I was born in a small farm town in England called Harrogate. My dad was on assignment overseas for work while also getting his masters degree in Civil Engineering. My mom, bless her heart, was a full-time mother to my older brother and me.
I have no memory of England. Before I had been alive for 12 full months, our family moved to Maryland for a brief stay before moving to a more permanent home in Northern Virginia. This is where I remember most of my childhood.
My two little sisters eventually came into the world. I went to school, played soccer, made friends, spent time in the woods near our house. Around the time I turned 9 years old, my dad announced that his work would bring our family of 6 to Denver, Colorado.
To this point I hadn’t even known that Colorado existed. I was uncomfortable with the idea, but internally I remember feeling ok with it and even a little excited for the adventure. On the outside though, my protest was exacerbated in imitation of my brother.
We packed our things, bought a big brown Class C RV, and embarked on what would be my first of many cross-country road trips. It was a cloudy day. I sat at the kitchen table with my siblings, and as we drove away I remember looking at our house pass by the window and thinking gravely that that would be the last time I ever saw that house.
Nonetheless, off we went on the biggest change of my life to date. The two main stops I remember were Niagara Falls and Badlands National Park. But my favorite part of the whole journey was the downtime in the RV on the highway. We spent the time playing cards in the kitchen, laying in the back bed reading Harry Potter, and roaming around watching the scenery roll by the window. I got to sleep in the bed that hung over the driver’s cabin which was a dream come true.
Eventually we made it to our final destination. At first, we lived in an apartment for a little over a year while my parents made progress designing and building a house. They bought some land on the eastern plains of Colorado, just beyond the farthest suburb of Denver. We kids weren’t stoked on the idea of living in the middle of nowhere while all our friends were in town, close to the school and everything else. Like many changes from my childhood, I gradually learned to love that house. In fact, my brother and I have a loose plan to go back and buy that same house someday.
My brother and I questioned my parents often about why they wanted to live so far away from everything. Neither of us really got the appeal. I’m sure my dad made plenty of good points in favor of the move, but the one I remember most was when he said, “Don’t you want to be able to play music as loud as you want and have nobody bother you about it?”

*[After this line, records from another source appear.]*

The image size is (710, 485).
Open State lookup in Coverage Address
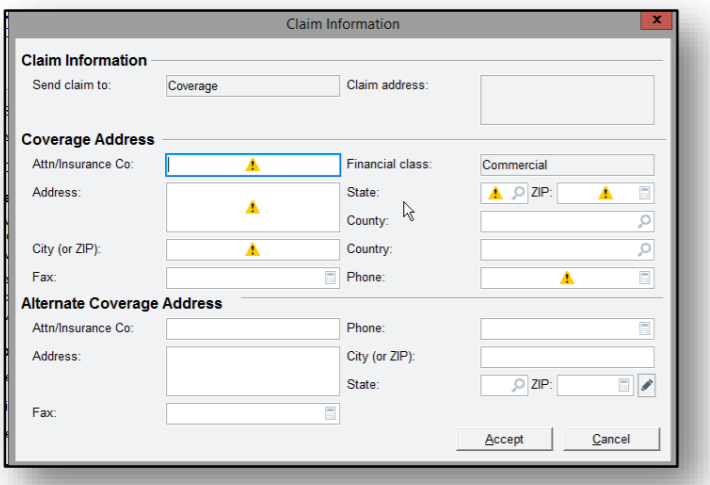pos(518,193)
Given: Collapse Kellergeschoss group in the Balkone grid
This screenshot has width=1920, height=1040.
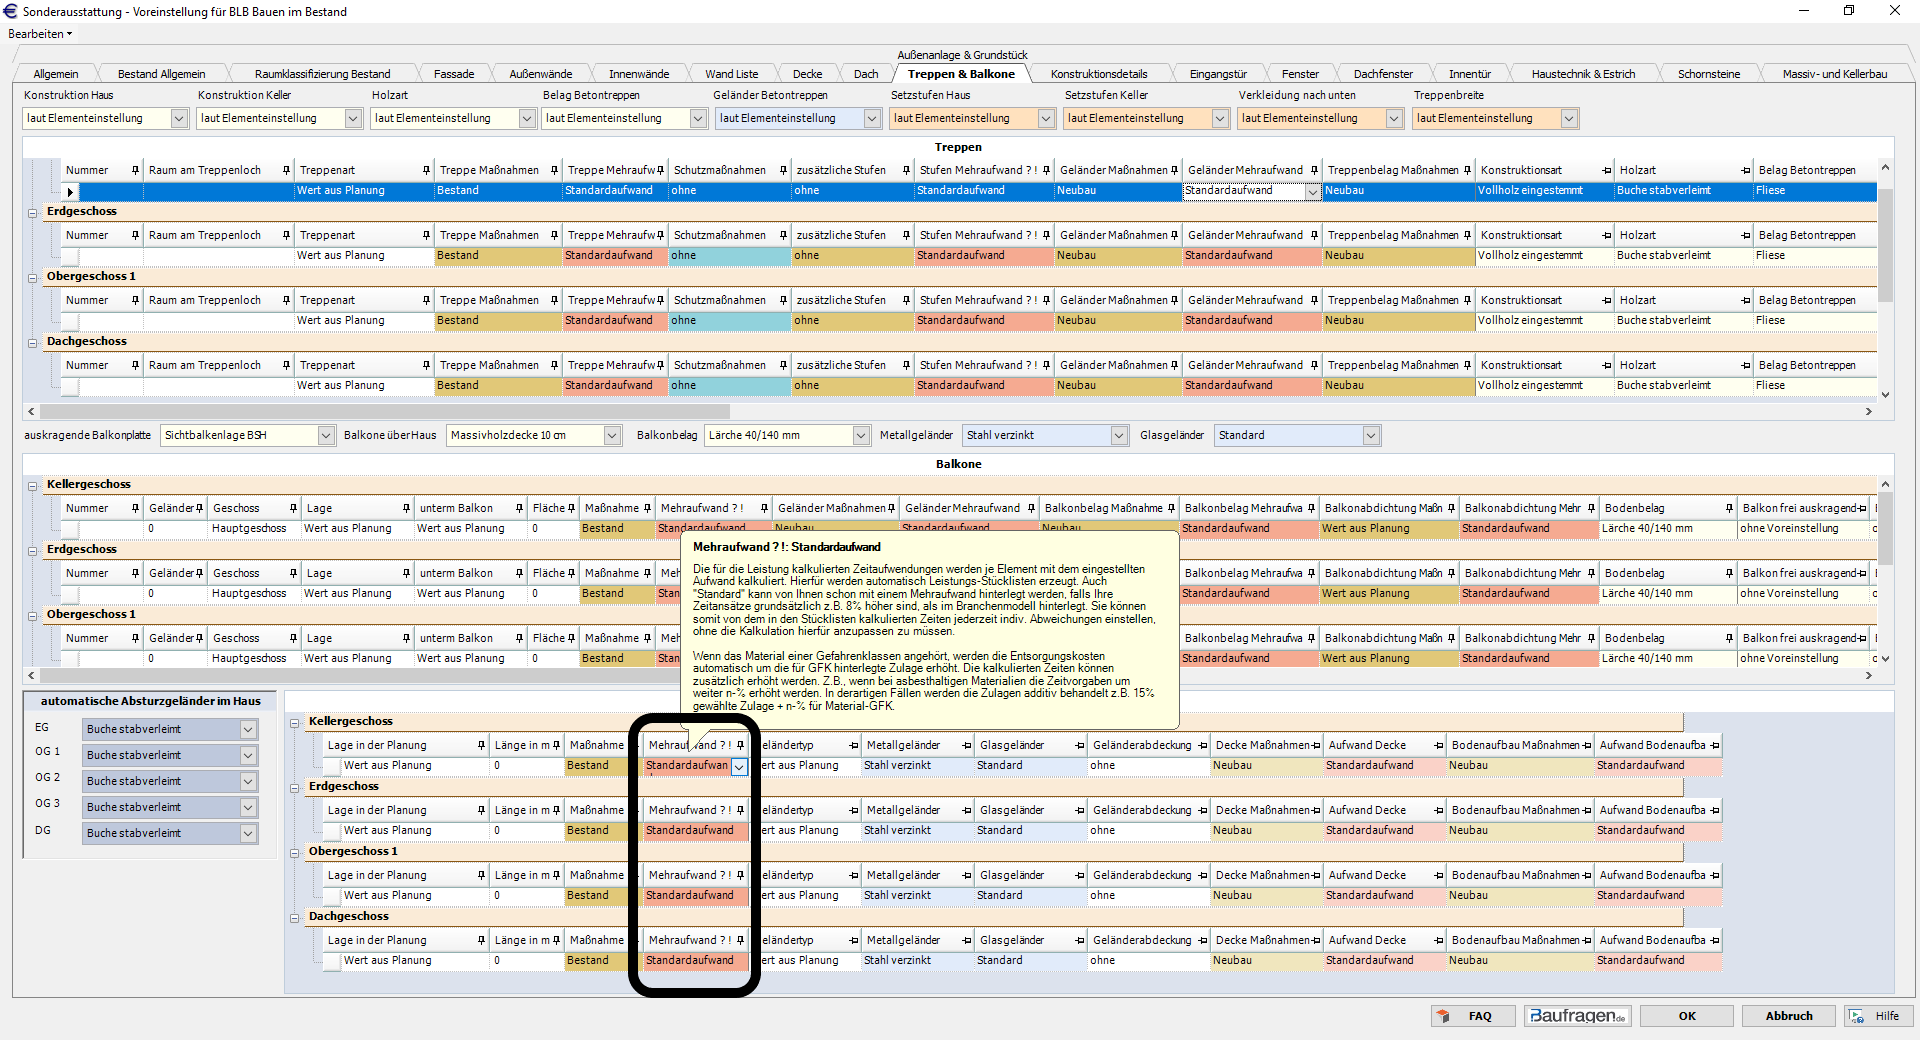Looking at the screenshot, I should click(x=32, y=485).
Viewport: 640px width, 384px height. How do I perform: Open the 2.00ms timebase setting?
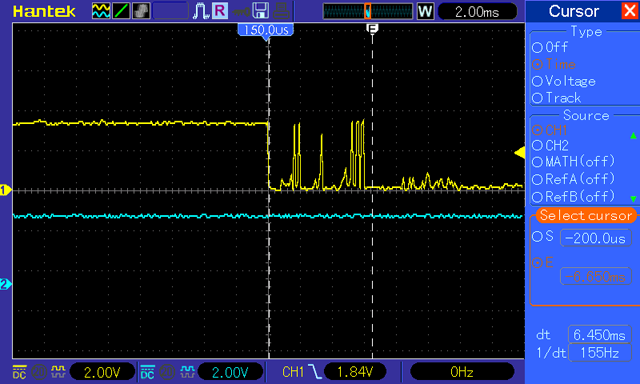477,11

Uh, no? I didn’t care about any of that. My brother and I made fun of my dad for years about this reason. But it wasn’t until 10 years later when I got in trouble with my RA in college for playing my music too loudly that I finally understood why my dad wanted so badly to have his own space way off the grid. Joke’s on me. You were right, dad. Now I can’t wait to get my own property off the grid.
We lived in that house for about 8 more years before I went off to college in Ohio and the rest of my family moved back to northern Virginia, again for my dad’s job. Now, when people ask me where I’m from, I say that I’m from Colorado, and an image of that house on the prairie comes to mind.
This weekend is my youngest sister’s 20th birthday, and I’m writing this on a plane headed back home to spend the weekend with my family. I often think about how lucky I am to have the family that I do. I think I’m also lucky to have learned early that family is really the most important thing in the world. We all find excuses often to fly back home and get together often, and I cherish those precious moments.
Life is an adventure. Family is everything. This is the story of my life.